You have three replicas of your API. You read the docs. You did the right thing. Redundancy! High availability! You feel good about yourself.
Then someone runs kubectl drain on a node during a cluster upgrade, and all three pods happen to live on that one node. Kubernetes evicts them simultaneously. Your API goes dark for 90 seconds. Your monitoring screams. The group chat is not kind.
Welcome to the Pod Disruption Budget gap — the thing everyone skips until it bites them in production.
Replicas ≠ Availability During Disruptions
Here is the mental model most people have: more replicas = more availability. That is true for random pod crashes. It is only sometimes true for voluntary disruptions.
Kubernetes distinguishes between two kinds of disruption:
Involuntary — a node dies, OOM kills a pod, a hardware failure. You cannot predict these. Replica count and PodAntiAffinity are your tools here.
Voluntary — a human or automation decides to evict pods: kubectl drain, a cluster upgrade rolling nodes, a Cluster Autoscaler scale-down, a node maintenance window. These are controlled events. Kubernetes will happily honor your drain request and take down every pod on that node — including all three replicas of your API if they all landed there — unless you tell it otherwise.
Pod Disruption Budgets (PDBs) are your way of telling Kubernetes: "during voluntary disruptions, respect this availability floor."
What a PDB Actually Does
A PDB is a policy object that the Kubernetes eviction API checks before evicting a pod. If evicting the pod would violate the budget, the eviction is rejected. The draining node has to wait. The Cluster Autoscaler backs off. Your service stays up.
You define the budget in one of two ways:
minAvailable — at least this many pods must be running at all times.
maxUnavailable — at most this many pods can be down at once.
Pick one. Never both. Here is the canonical example:
apiVersion: policy/v1
kind: PodDisruptionBudget
metadata:
name: api-pdb
namespace: production
spec:
minAvailable: 2 # always keep at least 2 pods running
selector:
matchLabels:
app: my-api
With three replicas and minAvailable: 2, Kubernetes can only evict one pod at a time during a drain. The second eviction has to wait until the first pod is rescheduled and passes readiness checks. Your API stays at ≥ 2/3 capacity throughout the entire node drain.
You can also use percentages, which scales better as your replica count grows:
spec:
minAvailable: "80%"
selector:
matchLabels:
app: my-api
The Gotcha That Will Get You
PDBs protect you during drains.

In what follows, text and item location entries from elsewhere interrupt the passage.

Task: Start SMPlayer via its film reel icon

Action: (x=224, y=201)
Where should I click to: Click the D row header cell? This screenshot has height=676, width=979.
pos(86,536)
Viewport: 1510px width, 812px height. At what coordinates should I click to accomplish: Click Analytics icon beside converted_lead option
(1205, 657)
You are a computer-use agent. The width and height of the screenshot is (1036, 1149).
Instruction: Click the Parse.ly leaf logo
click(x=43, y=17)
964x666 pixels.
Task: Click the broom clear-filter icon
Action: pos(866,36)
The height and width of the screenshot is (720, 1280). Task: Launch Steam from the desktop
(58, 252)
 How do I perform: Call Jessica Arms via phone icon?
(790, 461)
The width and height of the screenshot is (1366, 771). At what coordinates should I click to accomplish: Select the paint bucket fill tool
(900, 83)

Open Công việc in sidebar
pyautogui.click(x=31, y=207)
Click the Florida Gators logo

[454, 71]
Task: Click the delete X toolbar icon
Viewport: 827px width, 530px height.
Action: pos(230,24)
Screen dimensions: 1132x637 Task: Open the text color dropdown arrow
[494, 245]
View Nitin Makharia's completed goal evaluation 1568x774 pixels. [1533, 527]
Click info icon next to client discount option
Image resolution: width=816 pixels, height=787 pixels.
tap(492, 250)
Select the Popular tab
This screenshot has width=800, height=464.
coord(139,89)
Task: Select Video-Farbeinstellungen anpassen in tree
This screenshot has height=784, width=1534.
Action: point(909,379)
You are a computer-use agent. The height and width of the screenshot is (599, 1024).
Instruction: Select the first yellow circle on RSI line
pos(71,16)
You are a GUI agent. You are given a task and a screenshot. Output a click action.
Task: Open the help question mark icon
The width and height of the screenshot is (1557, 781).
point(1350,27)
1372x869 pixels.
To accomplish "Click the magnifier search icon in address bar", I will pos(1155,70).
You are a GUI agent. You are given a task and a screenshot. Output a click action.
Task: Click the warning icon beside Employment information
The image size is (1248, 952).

They can also block you forever if you configure them wrong — and this is where teams panic.
Scenario: you set minAvailable: 3 and you only have 3 replicas. Now kubectl drain cannot evict a single pod because doing so would drop you to 2, violating the budget. The drain hangs indefinitely. Your cluster upgrade is stuck. You are Googling "how to force evict pod" at 11pm.
# This will deadlock your drain if replicas == 3
spec:
minAvailable: 3 # ← never set this equal to your replica count
The fix: minAvailable must always be strictly less than your replica count, or use maxUnavailable: 1 which is naturally bounded.
At Cubet Techno Labs, we hit this during our first GKE node pool upgrade. The upgrade automation drained the nodes one by one, hit a PDB that someone had copy-pasted without adjusting the replica count, and stalled for 45 minutes before we noticed. The fix was a one-line change to the PDB — but the lesson stuck. We now lint PDBs in CI against the replica count of the matching deployment before they land in the cluster.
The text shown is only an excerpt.